In our weekly MKE Music Rewind, we revisit a notable Milwaukee song that was released before Milwaukee Record became a thing in April 2014.
If someone were to make a list of current Milwaukee music MVPs (seriously, someone should make that list), Mark Waldoch would be near the top. The nattily dressed musician has long been a familiar presence on local bills, forever lending his unmistakable and unpredictable voice to seemingly any venue, show, or event that needs it. Like summer or that hot dog guy on the corner of Wisconsin and Water, Waldoch is a Milwaukee institution. Look around and he’ll be there, sporting an unchanging dress shirt, tie, and vest combo.
Waldoch has been performing solo as of late, but 10 years ago he was fronting the wonderfully rocking Celebrated Workingman. The group put out two records during their run, 2008’s Herald The Dickens and 2011’s Content Content. (A third record, Don’t Let Your Memories Kill You, was released post-breakup in 2014 and attributed to “Mark Waldoch’s Celebrated Working Man.”) Those albums are stuffed with plenty of full-band rock and roll—all swirling around Waldoch’s full-throated voice, of course—but I’ve always found myself drawn to the records’ quieter moments.

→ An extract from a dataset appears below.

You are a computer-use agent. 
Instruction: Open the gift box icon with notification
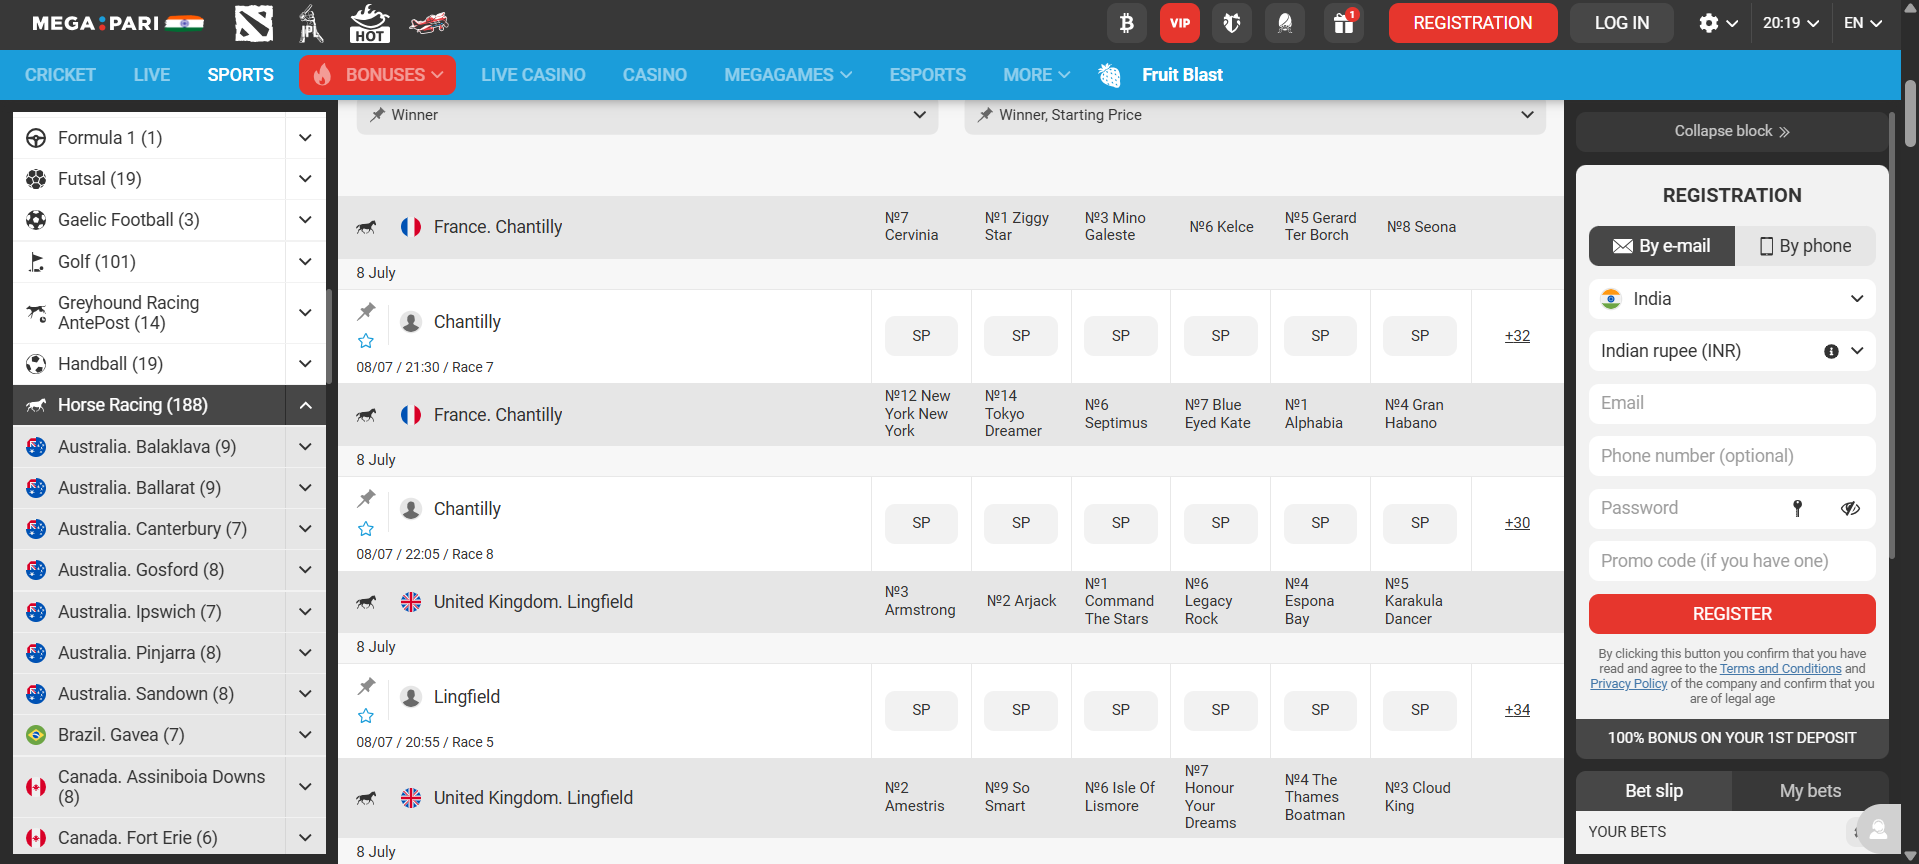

Take “A Lover’s Waltz,” for example, from Content Content:
“A Lover’s Waltz” is an anomaly in The Celebrated Workingman’s discography, featuring only Waldoch’s voice and a piano. It’s heartbreakingly lovely. It speaks for itself. It’s one of my favorite songs of all time from a Milwaukee artist. Here are the opening lyrics:
In other words there are no words to say how much I’ve loved you
All above the tips of trees and endless seas adore you
And I will not confide in all of those endless sighs
And troubled cries
Of the lonely inside
I last saw Waldoch perform at the Jazz Gallery during this year’s Arte Para Todos (I also saw him bartending at the new Boone & Crockett last night). Even though he didn’t play it, I was reminded of “A Lover’s Waltz” during his set. Both live and on record, there’s always a “big moment” (let’s call it the “Waldoch moment”) when the singer untethers his voice and, pardon the language, simply belts it the fuck out. I always brace myself before those moments, hold my breath, and exhale when the landing is inevitably stuck. It never gets old.

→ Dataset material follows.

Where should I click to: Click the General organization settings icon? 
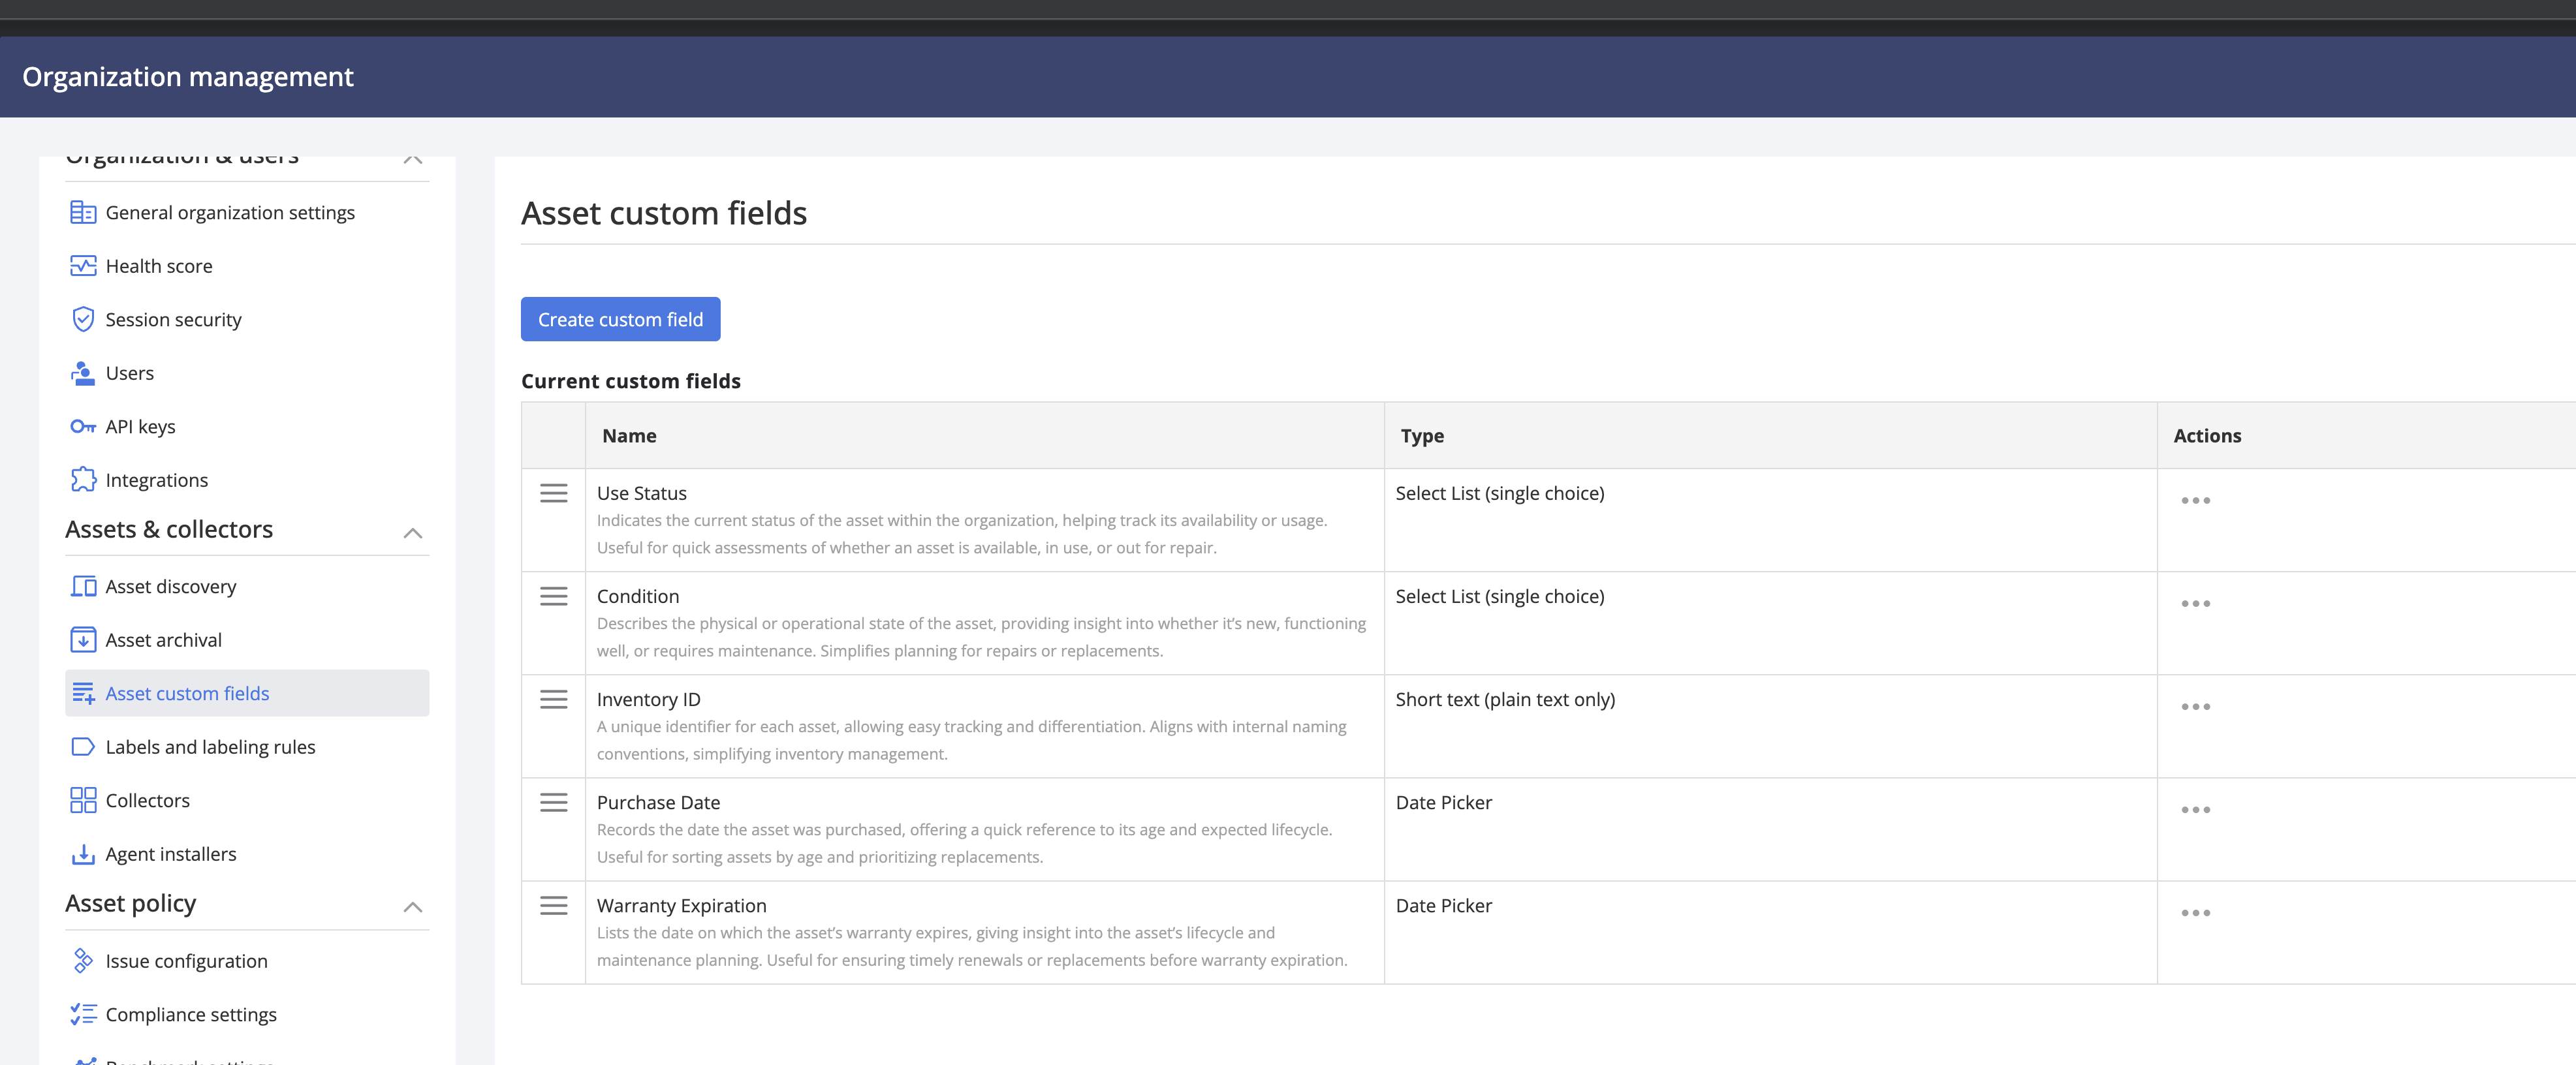(x=83, y=213)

In “A Lover’s Waltz,” that “Waldoch moment” occurs at the end of the second verse. Here are the final lyrics:
Inside these bones
A heart that moans
And I will wait
As long as it takes
Seven years after its release, Content Content remains a terrific album (the title track and “Give Me Something I’ll Miss” are two other quiet-moment standouts). “A Lover’s Waltz” remains a terrific song, too, forever highlighting the invaluable presence and careening power of its singer. Its big moments are worth waiting for, as long as it takes.